AApproximately 1,010 — the same as census size, since all individuals are counted
BApproximately 505 — half the census size, by a standard correction factor
CApproximately 40 — dominated by the rare breeding sex
DApproximately 200 — applying the typical Ne/N ratio of 0.2
Ne = 4·10·1000/(10+1000) = 40,000/1,010 ≈ 40. The unequal sex ratio formula shows that Ne is largely determined by the rarer breeding sex. With only 10 males contributing genetically, the effective size is close to 4×10 = 40 regardless of the thousand females. Options A and B treat Ne as a simple fraction of N, missing the mechanism: genetic drift is governed by who passes genes to offspring, and when one sex is the bottleneck, that sex's count dominates.
Question 3 True / False
A species with a large census population size (N) is reliably protected against the genetic risks of inbreeding and loss of adaptive potential.
TTrue
FFalse
Answer: False
Census size N overestimates genetic size whenever sex ratios are unequal, reproductive success varies among individuals, or the population has passed through bottlenecks. A population of 5,000 counted individuals might have an Ne of only 200, placing it below the threshold for maintaining evolutionary potential (Ne > 500 by the 50/500 rule). Conservation decisions based on head counts alone can be dangerously misleading — Ne is the quantity that governs drift, inbreeding, and loss of genetic diversity.
Question 4 True / False
The linkage disequilibrium (LD) method for estimating Ne works because genetic drift in small populations creates non-random associations between alleles at different loci.
TTrue
FFalse
Answer: True
In an infinitely large population, alleles at separate loci assort independently (linkage equilibrium). In small populations, genetic drift randomly samples gametes, creating associations between alleles at unlinked loci by chance. These non-random associations — linkage disequilibrium — persist and accumulate when Ne is small. By measuring the extent of LD in a single contemporary sample, researchers can infer Ne without needing historical samples. Higher LD implies smaller Ne, giving a window into effective population size from a single time point.
Question 5 Short Answer
Explain why Ne is almost always smaller than census size N, and why this distinction matters for conservation biology.
Think about your answer, then reveal below.
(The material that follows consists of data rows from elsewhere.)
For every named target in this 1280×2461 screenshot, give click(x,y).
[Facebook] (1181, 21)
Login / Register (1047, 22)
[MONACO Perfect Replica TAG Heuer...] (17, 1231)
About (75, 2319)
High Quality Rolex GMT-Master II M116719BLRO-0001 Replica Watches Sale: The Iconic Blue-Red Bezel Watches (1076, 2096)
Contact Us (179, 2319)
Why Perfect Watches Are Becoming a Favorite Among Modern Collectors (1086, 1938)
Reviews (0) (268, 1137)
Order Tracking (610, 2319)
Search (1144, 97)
Model answer: Ne is smaller than N because the idealized Wright-Fisher model assumes equal sex ratios, equal reproductive success, and constant size — conditions real populations violate. Unequal sex ratios (few breeding males), variance in reproductive success (some individuals produce many offspring), and population size fluctuations (harmonic mean is dominated by bottlenecks) all reduce Ne below N. Conservation matters because Ne governs genetic drift and inbreeding risk. A population with N=5,000 but Ne=200 may be genetically precarious despite appearing large by head count.
The Ne/N ratio commonly ranges from 0.1 to 0.3 in wildlife populations. The three main mechanisms are: (1) unequal sex ratio — Ne ≈ 4NmNf/(Nm+Nf), heavily influenced by the rarer breeding sex; (2) variance in reproductive success — when some individuals contribute many offspring and others none, drift is stronger than in equal-contribution populations; (3) bottlenecks — the harmonic mean formula means a single severe crash drives Ne toward that minimum. For conservation, the 50/500 rule uses Ne thresholds (not N) to assess inbreeding risk and evolutionary potential, making Ne estimation central to population viability analysis.